======== Records for this task

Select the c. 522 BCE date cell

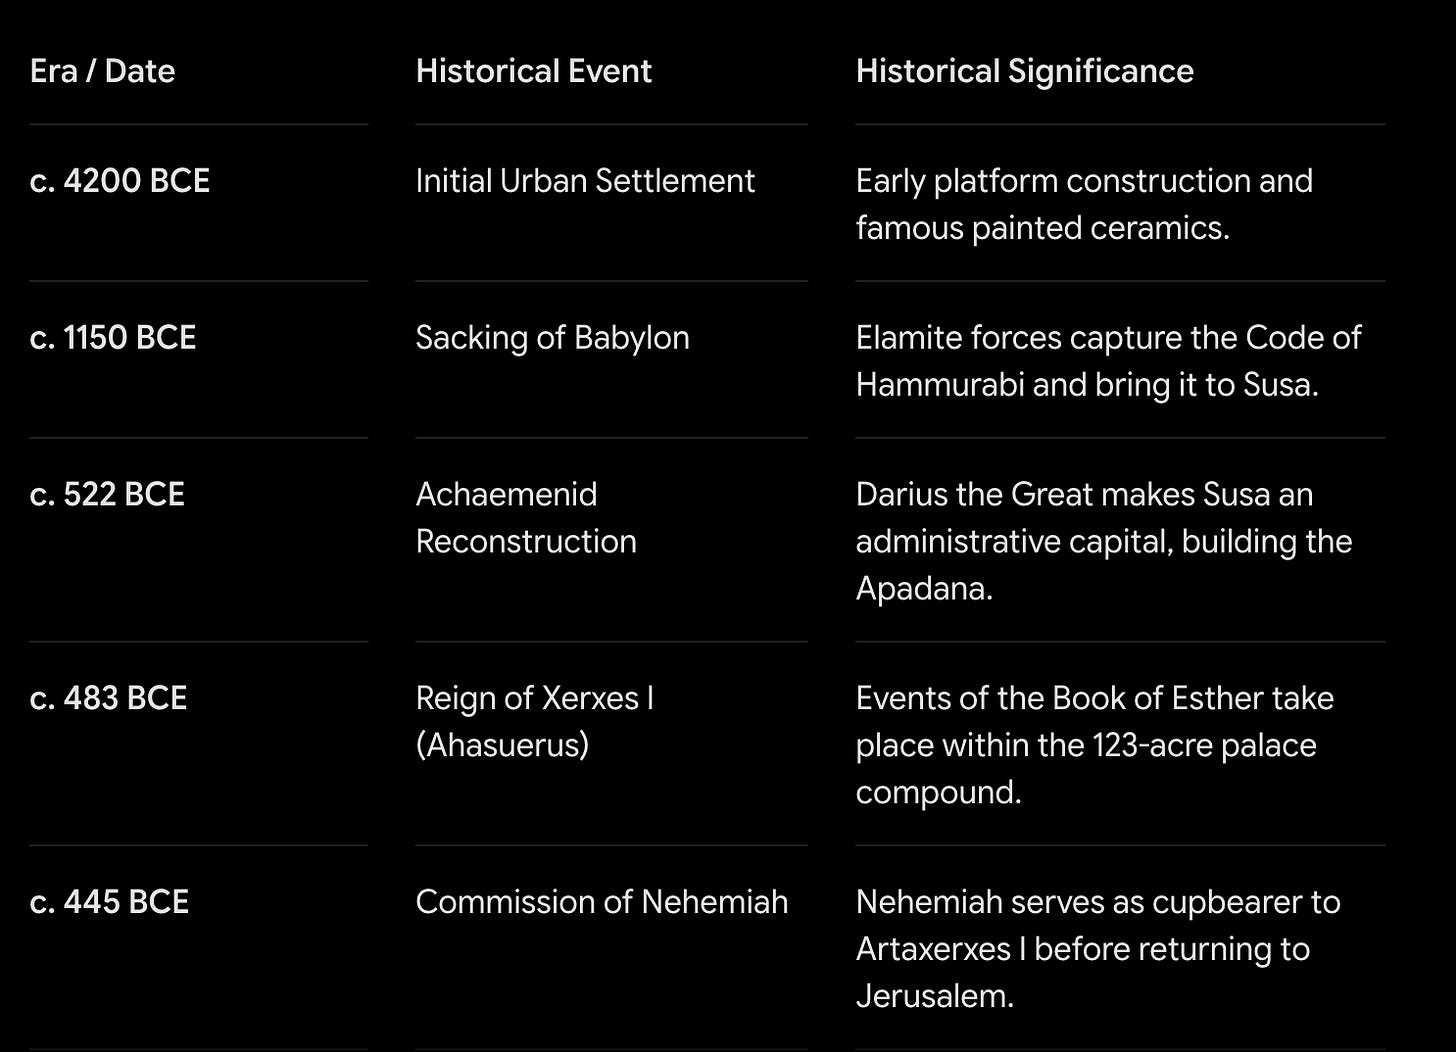tap(107, 495)

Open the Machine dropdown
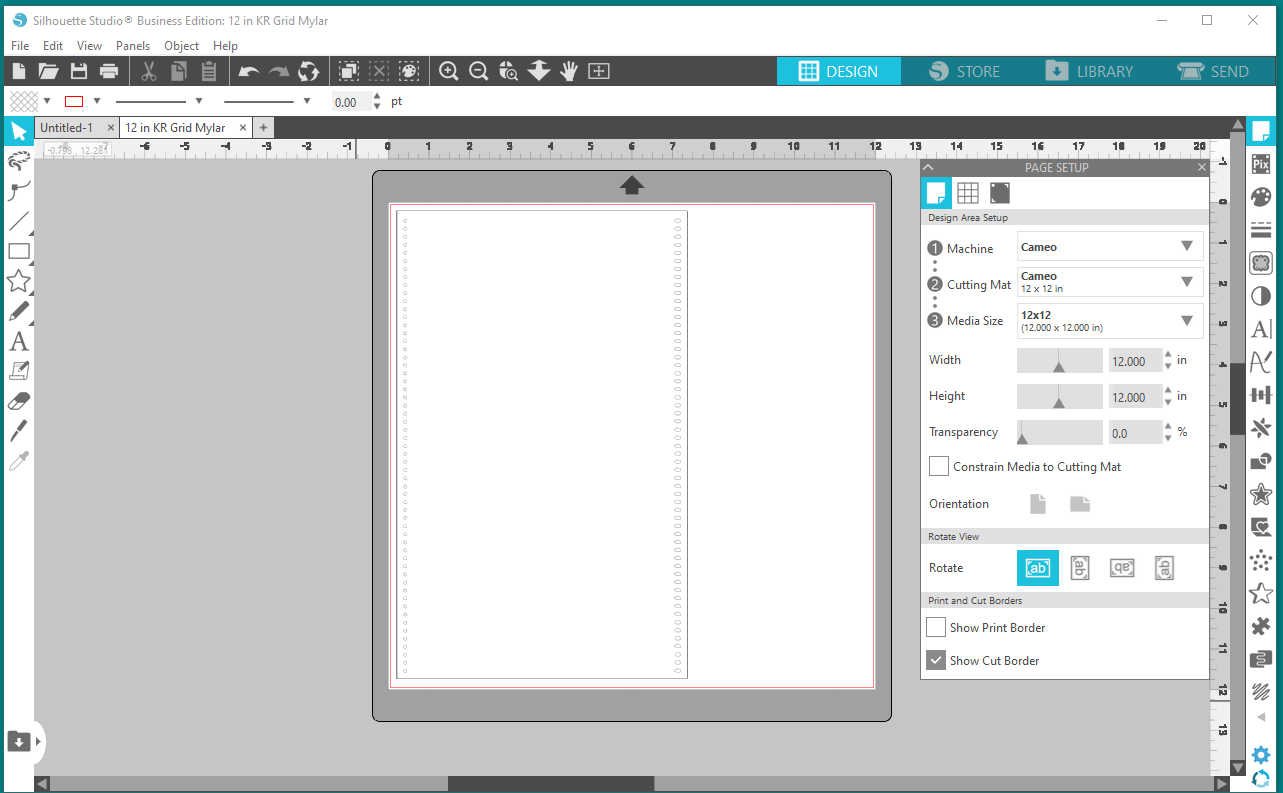(x=1189, y=246)
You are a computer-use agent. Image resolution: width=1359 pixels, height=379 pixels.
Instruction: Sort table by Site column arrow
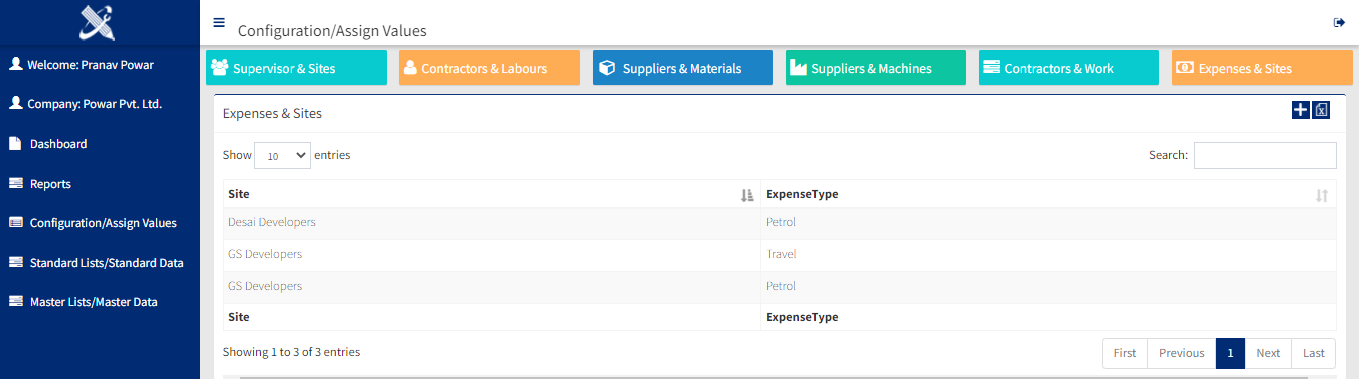coord(747,195)
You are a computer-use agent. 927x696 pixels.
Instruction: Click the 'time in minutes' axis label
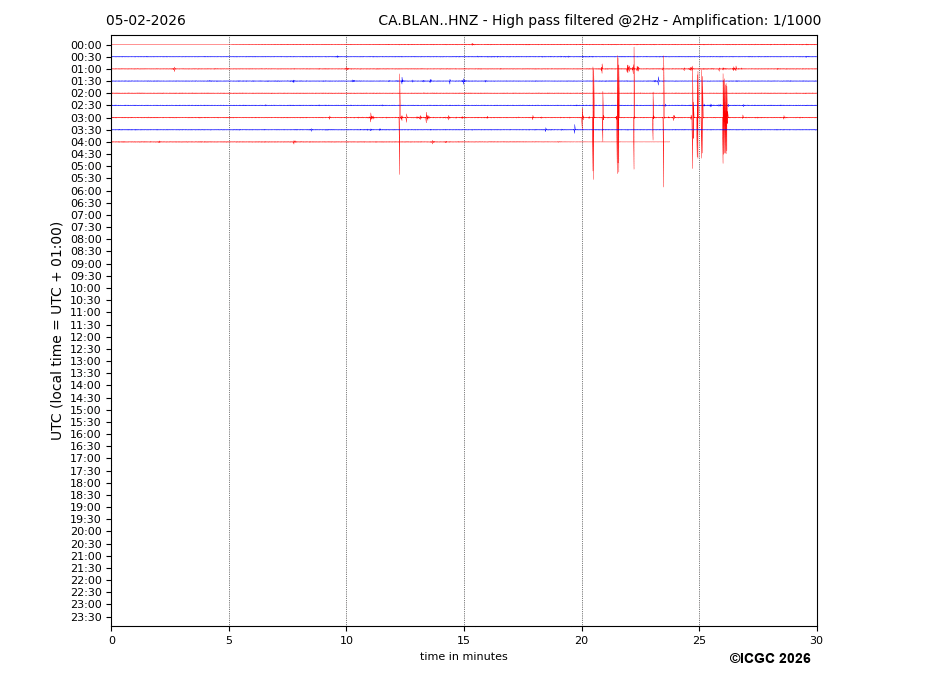coord(463,657)
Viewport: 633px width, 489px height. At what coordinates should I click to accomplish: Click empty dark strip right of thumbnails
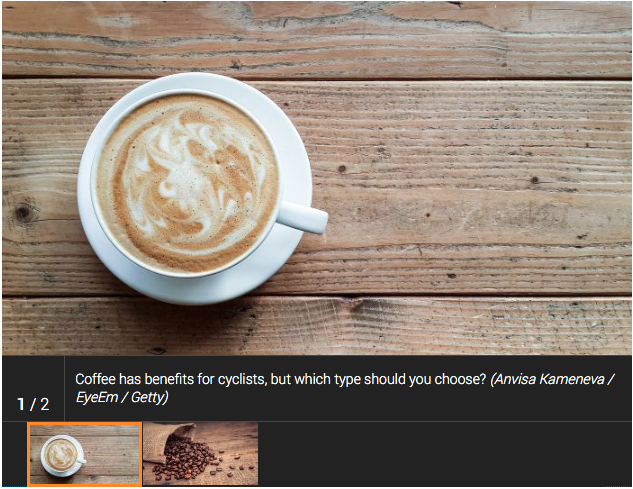pos(444,454)
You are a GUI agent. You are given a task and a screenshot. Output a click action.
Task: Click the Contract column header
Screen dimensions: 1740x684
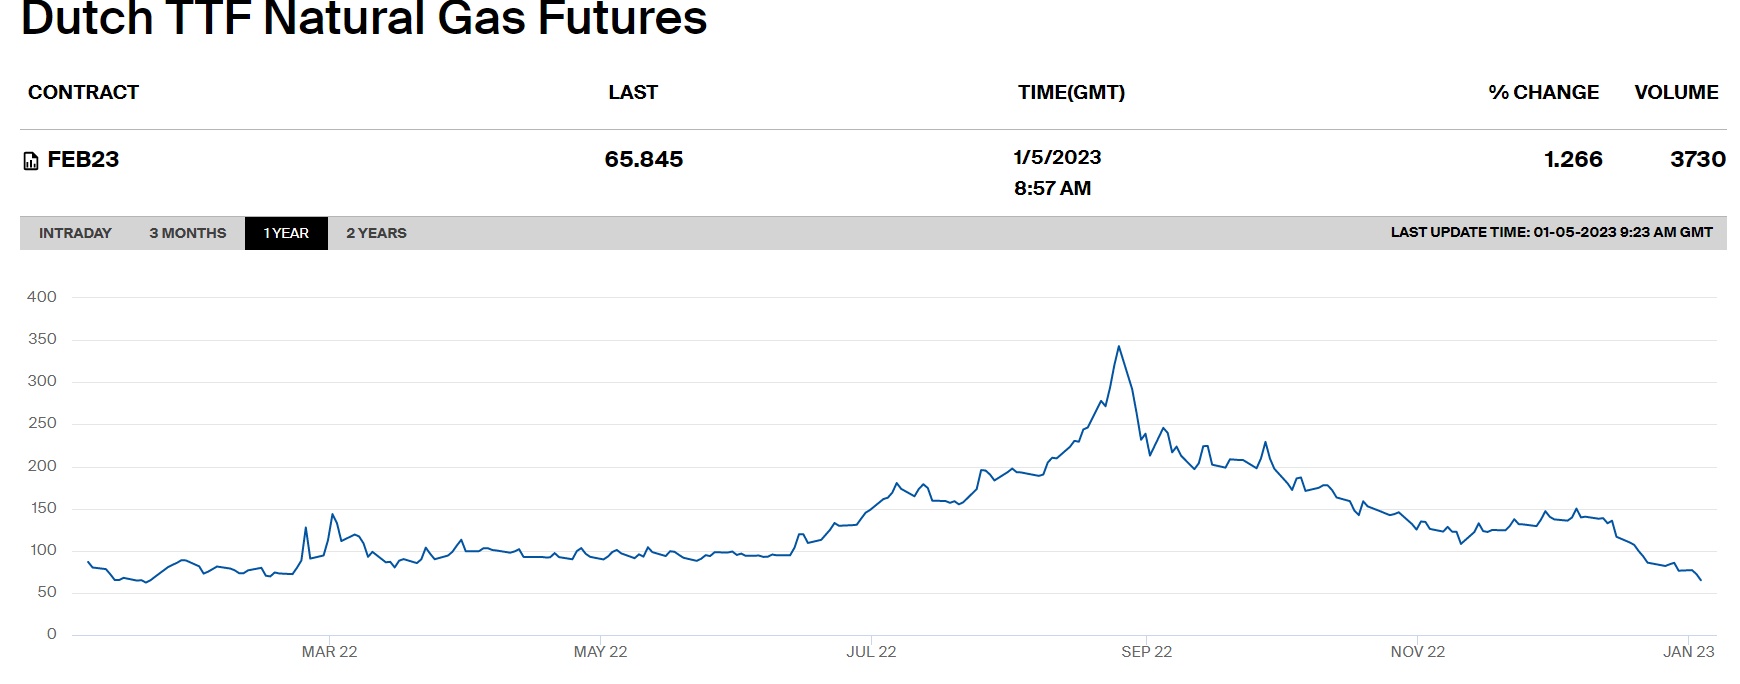coord(83,92)
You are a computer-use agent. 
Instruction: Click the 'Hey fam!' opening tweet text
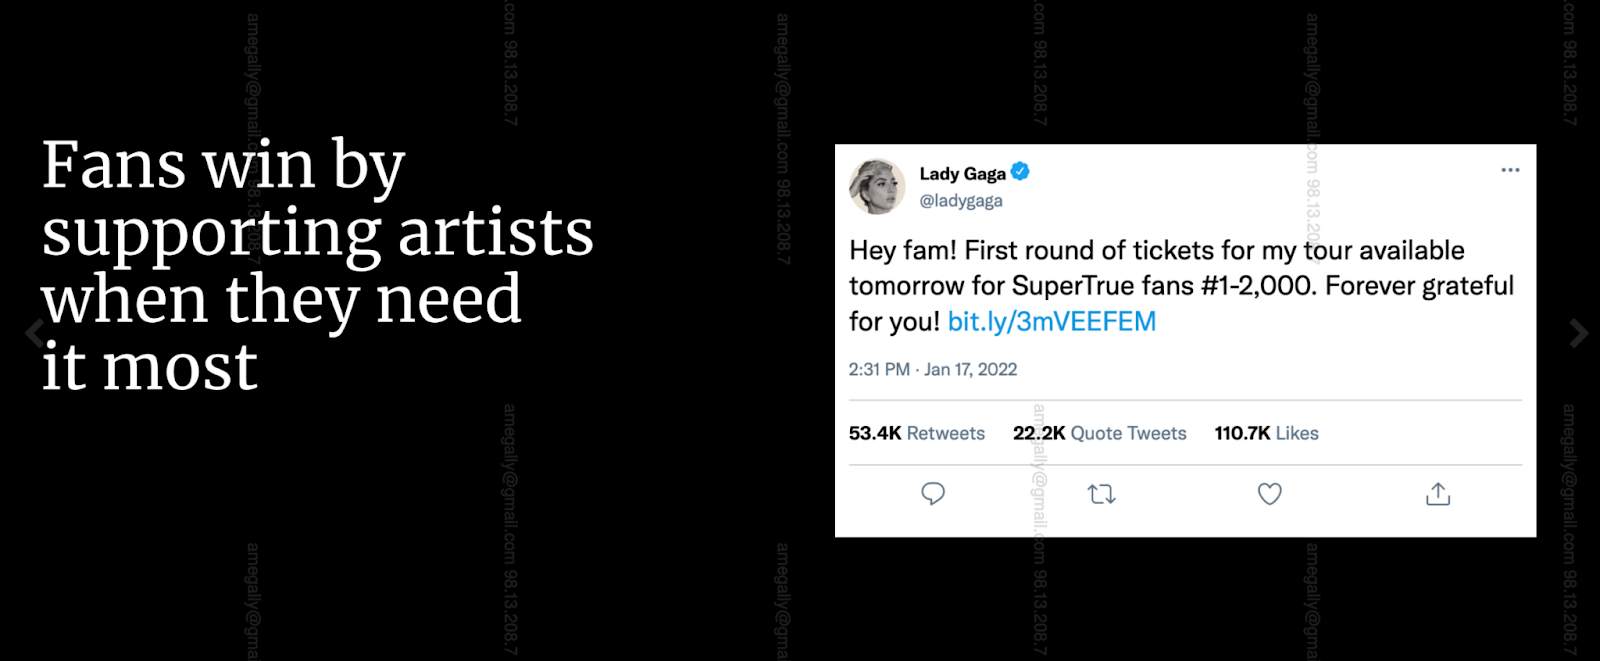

================

▸ **What needs to be done**
Search the data above for the string "pixels" and return every line that has it.

▸ **Response**
You are a computer-use agent. Image resolution: width=1359 pixels, height=379 pixels.
You are a computer-use agent. 927x696 pixels.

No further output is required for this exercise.